Have we ever asked ourselves why are we really crying? The answer
is very simple. We cry when a situation is not according to our will.
As a child, we used to cry when we didn’t want to go to
school but were forced to. We didn’t want our favorite toy to break but it
happened which made us cry. We wanted to eat our favorite snack but we needed a
healthier meal. We wanted to play but were forced to study. As a kid we didn’t
understand the better but our parents did and hence we were forced to do
something we didn’t want to. The result; crying.
Moving towards maturity, we still cry at many times. The reason
is still the same but now we can’t control it anymore, in most of the
situations. We failed in an exam; we didn’t want to, we were working hard, but
somehow not hard enough to clear the exam. We cry, because we are scared our
parents will scold us. We don’t want to be scolded, we want to be motivated, and
we want to hear “no problem if you failed this time, work harder and you will
pass the next exam”.
Many people even cry when they are in the wrong profession. It
was not their choice, they did it out of pressure from the family. They are
living a life they didn’t want, they are doing a job they don’t like but they have
to. How many doctors, engineers and managers are out there who would have been
happier being a painter, musician or a designer? Or how happy a dermatologist
might have been being a cardiologist, but the decision to become a dermatologist
had to be taken because of better opportunities in the field and better chances
of earning.
When a person leaves us, or dies, it is not according to our
will. It makes us cry. We didn’t want that person to leave us but we can’t make
things happen according to our will. Maybe we can convince a person to come
back into our life by solving problems but we cannot bring someone back from
the grave. This makes us cry even more. Someone we loved so much is no more, we
can’t see them, we can’t touch them, we can’t talk to them; this helpless
thought keeps the tears flowing.
When a girl gets married and has to leave her home, she
cries. She doesn’t want to go, she wants to stay with her parents, her
siblings, in her room, with her favorite food and movies. She wants that
liberty she has at her parent’s house. Her family cries because they don’t her want
to leave as well, but they are forced by the norms of society.
When a person is angry and not talking to us, we often cry. We
don’t want that person’s anger, we didn’t mean to hurt them. We do or say
things that are the real us, which hurts the other person and then they ignore
us and we cry. Considering the person’s importance in our life we decide not to
say or do those things again. In other words we decide not to be ourselves.

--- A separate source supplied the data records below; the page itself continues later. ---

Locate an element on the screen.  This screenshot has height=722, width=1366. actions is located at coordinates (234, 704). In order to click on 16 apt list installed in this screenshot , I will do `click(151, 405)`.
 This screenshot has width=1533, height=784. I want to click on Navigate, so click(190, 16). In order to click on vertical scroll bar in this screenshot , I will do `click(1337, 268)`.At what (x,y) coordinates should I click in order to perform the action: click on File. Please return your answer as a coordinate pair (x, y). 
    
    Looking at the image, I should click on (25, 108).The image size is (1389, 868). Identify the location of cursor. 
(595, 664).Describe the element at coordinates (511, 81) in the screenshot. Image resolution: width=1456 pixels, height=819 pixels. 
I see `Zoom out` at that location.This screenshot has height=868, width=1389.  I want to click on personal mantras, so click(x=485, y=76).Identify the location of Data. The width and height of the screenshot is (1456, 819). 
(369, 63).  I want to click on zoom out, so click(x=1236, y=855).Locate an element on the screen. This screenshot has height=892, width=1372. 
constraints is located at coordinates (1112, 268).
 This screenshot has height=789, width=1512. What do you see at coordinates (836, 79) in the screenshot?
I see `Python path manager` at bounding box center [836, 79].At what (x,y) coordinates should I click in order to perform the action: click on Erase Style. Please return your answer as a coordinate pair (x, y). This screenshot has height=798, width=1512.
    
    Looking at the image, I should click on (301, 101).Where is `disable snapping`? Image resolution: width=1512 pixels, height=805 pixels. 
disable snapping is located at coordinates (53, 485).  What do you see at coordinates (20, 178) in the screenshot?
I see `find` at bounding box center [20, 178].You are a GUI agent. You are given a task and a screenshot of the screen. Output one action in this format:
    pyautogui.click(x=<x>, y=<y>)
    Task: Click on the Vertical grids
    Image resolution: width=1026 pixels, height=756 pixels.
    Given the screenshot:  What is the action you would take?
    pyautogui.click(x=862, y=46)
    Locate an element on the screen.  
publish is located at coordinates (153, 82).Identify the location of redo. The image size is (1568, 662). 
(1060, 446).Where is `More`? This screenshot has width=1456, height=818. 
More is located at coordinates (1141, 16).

When we cry we convince ourselves to accept the situation,
no matter how against it is to us. People who don’t cry are better at accepting
and submitting towards the needs of society and family. They accept that they
cannot take the situation into control and they have to do whatever they are
forced to. They have been taught not to fight for themselves and to accept the
decisions imposed on to them but at times, the very difficult times, even they
cry. They cry because on the inside, they wish they had the power to control
the situations in their lives and be happy the way they wish to be.